» **Исходный документ**:
Исмей кратко и точно изложил суть этой конференции: «Приятная в гастрономическом отношении, бесполезная — в военном, угнетающая — в политическом»[354]. Черчилль сразу же почувствовал, что его с Рузвельтом союзнический монолит дал трещину, и это лишь усилило беспокойство и нервозность премьер-министра. Русские быстро научились определять, волнуется ли он, по дрожи его рук и по количеству выкуренных им сигар[355]. На Ялтинскую конференцию Черчилль приехал в подавленном настроении. 24 января он написал Идену: «Спасение мира — в согласии лидеров трех великих держав. Если они поссорятся, наши дети погибли»[356]. Из Ялты британский премьер-министр уехал, испытывая еще большее разочарование. Он решил, что его заокеанский партнер витает в облаках. Кроме того, Черчилль имел возможность оценить «Новый курс» Рузвельта, затрагивавший весь земной шар. В начале же конференции президент Соединенных Штатов, который в то время был уже серьезно болен, высказал намерение управиться со всеми делами в пять или шесть дней. На это пожелание Черчилль ответил язвительной остротой, напомнив Рузвельту, что даже Всемогущему понадобилось семь дней, чтобы сотворить мир[357].
В целом основные решения, принятые в ходе Ялтинской конференции, касались создания Организации Объединенных Наций, объявления Советским Союзом войны Японии и принципиальной декларации о свободной Европе. В то же время польский вопрос остался полностью на совести Советского Союза — Рузвельту с Черчиллем пришлось довольствоваться подписанием коммюнике, в котором говорилось о намерении трех держав создать в новых границах сильную, свободную и независимую Польшу. При этом «демократическому» правительству, работавшему в Люблине, вменялось в обязанность включить в свой состав новых членов из самой Польши и из Лондона. Относительно Германии было принято решение о полной ее оккупации и о взимании с нее крупных репараций. При этом Черчиллю и остальным членам британской делегации пришлось сражаться, подобно львам, как сказал Гарри Гопкинс, чтобы добиться от своих партнеров согласия на выделение Франции отдельной зоны оккупации и на предоставление ей места в Берлинском Совете.
Как бы то ни было, в ходе Ялтинской конференции союзники лишь утвердили план военных действий, который был осуществлен в 1945 году. Вопреки распространенному мнению, в Крыму Соединенные Штаты и Советский Союз вовсе не делили мир. Однако именно во время Ялтинской конференции стало ясно, что их третий союзник утратил прежние позиции и оказался в ранге «младшего брата». Систему мирового устройства, «подаренную» миру Ялтой, можно сравнить с системой, появившейся после Венского конгресса 1815 года, — обе они были разработаны лидерами великих держав, но при этом породили не мир, а лишь отсутствие широкомасштабных военных действий.

» **Извлечённые записи**:
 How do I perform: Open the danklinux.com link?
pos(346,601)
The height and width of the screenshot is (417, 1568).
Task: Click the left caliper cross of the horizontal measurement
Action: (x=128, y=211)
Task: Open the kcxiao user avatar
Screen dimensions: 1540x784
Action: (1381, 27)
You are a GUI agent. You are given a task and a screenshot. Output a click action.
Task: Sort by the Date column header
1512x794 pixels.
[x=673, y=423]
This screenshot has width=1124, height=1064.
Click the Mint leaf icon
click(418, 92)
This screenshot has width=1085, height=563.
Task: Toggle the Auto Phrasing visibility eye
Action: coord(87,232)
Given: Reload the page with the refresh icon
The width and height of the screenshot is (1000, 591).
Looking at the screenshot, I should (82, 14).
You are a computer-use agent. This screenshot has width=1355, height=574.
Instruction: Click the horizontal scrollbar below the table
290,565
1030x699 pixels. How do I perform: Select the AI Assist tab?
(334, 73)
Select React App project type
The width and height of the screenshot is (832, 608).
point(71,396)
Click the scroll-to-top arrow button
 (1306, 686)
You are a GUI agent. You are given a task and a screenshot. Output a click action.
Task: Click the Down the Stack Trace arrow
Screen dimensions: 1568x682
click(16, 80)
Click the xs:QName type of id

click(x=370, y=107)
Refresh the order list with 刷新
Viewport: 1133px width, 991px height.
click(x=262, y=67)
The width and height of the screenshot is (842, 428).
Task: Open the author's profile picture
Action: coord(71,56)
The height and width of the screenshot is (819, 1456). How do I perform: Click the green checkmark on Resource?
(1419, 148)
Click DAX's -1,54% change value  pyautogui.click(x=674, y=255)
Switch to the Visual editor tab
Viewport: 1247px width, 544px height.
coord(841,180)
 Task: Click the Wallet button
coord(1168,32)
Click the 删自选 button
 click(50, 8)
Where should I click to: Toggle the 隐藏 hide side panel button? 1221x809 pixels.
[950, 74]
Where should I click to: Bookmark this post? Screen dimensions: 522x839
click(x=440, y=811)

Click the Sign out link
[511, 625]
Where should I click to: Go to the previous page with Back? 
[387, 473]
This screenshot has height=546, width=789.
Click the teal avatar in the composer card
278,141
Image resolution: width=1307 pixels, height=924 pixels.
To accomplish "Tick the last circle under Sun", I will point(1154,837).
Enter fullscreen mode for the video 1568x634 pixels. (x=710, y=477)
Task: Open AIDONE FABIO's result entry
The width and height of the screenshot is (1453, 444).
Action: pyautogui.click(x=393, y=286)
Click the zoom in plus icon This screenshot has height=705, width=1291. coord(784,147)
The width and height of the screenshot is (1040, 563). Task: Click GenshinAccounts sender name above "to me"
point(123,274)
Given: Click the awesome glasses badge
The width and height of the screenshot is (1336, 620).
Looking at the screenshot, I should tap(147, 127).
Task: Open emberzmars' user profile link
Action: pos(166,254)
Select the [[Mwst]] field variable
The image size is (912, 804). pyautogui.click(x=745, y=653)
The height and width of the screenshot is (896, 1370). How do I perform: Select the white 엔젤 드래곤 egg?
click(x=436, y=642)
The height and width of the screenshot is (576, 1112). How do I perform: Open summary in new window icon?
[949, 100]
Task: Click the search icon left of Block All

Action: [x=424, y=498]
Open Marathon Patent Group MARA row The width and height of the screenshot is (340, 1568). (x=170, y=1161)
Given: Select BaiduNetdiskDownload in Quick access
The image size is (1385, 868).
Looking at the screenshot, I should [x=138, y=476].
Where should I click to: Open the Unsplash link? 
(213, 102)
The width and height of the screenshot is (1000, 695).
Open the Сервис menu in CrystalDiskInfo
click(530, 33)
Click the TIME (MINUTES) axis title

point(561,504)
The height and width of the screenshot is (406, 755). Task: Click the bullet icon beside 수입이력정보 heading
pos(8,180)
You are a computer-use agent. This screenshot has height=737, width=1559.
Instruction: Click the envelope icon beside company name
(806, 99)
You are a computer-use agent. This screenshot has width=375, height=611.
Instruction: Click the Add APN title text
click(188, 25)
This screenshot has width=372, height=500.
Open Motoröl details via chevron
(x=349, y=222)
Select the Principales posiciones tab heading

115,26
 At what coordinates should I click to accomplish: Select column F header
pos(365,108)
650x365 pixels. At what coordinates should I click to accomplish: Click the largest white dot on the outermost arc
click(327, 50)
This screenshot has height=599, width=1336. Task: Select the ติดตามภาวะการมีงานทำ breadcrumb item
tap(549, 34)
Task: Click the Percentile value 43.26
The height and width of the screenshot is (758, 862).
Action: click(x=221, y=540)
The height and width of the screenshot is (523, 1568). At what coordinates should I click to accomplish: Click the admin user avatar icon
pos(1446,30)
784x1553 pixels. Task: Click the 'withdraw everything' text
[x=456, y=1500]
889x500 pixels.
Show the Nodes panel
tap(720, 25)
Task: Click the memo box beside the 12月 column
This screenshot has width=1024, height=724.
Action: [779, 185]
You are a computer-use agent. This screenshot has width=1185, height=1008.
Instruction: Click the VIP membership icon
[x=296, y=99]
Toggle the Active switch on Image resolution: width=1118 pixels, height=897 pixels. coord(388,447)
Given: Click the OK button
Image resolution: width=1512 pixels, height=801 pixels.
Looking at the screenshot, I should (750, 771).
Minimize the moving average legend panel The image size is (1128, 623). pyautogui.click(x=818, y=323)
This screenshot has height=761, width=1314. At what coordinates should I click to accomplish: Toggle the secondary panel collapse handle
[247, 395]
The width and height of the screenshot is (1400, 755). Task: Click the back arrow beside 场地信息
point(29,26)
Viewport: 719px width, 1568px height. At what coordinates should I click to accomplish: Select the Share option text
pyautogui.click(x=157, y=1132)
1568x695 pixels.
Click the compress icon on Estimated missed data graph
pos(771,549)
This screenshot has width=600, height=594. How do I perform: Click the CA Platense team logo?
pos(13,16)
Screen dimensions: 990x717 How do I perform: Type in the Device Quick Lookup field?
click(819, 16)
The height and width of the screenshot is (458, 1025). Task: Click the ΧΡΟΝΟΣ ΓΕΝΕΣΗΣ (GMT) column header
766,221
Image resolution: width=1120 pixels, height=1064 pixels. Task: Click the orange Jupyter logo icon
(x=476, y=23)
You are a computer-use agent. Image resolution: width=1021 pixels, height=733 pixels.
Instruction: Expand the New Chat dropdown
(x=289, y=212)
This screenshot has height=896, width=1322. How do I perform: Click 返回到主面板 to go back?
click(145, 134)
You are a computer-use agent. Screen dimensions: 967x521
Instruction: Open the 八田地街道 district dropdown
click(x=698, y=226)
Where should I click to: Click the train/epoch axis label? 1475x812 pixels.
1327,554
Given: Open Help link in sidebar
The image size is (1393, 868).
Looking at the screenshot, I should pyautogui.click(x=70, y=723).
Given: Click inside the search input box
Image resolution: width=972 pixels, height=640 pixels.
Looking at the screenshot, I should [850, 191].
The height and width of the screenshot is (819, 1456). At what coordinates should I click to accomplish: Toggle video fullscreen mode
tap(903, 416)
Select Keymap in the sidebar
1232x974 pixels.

» **Короткое упражнение**: Процитируйте отрывок из текста о Ялтинской конференции, начиная со слов «Как бы то ни» и заканчивая словами «широкомасштабных военных действий.». Записи — это отдельный материал.

» **Результат задания**:
Как бы то ни было, в ходе Ялтинской конференции союзники лишь утвердили план военных действий, который был осуществлен в 1945 году. Вопреки распространенному мнению, в Крыму Соединенные Штаты и Советский Союз вовсе не делили мир. Однако именно во время Ялтинской конференции стало ясно, что их третий союзник утратил прежние позиции и оказался в ранге «младшего брата». Систему мирового устройства, «подаренную» миру Ялтой, можно сравнить с системой, появившейся после Венского конгресса 1815 года, — обе они были разработаны лидерами великих держав, но при этом породили не мир, а лишь отсутствие широкомасштабных военных действий.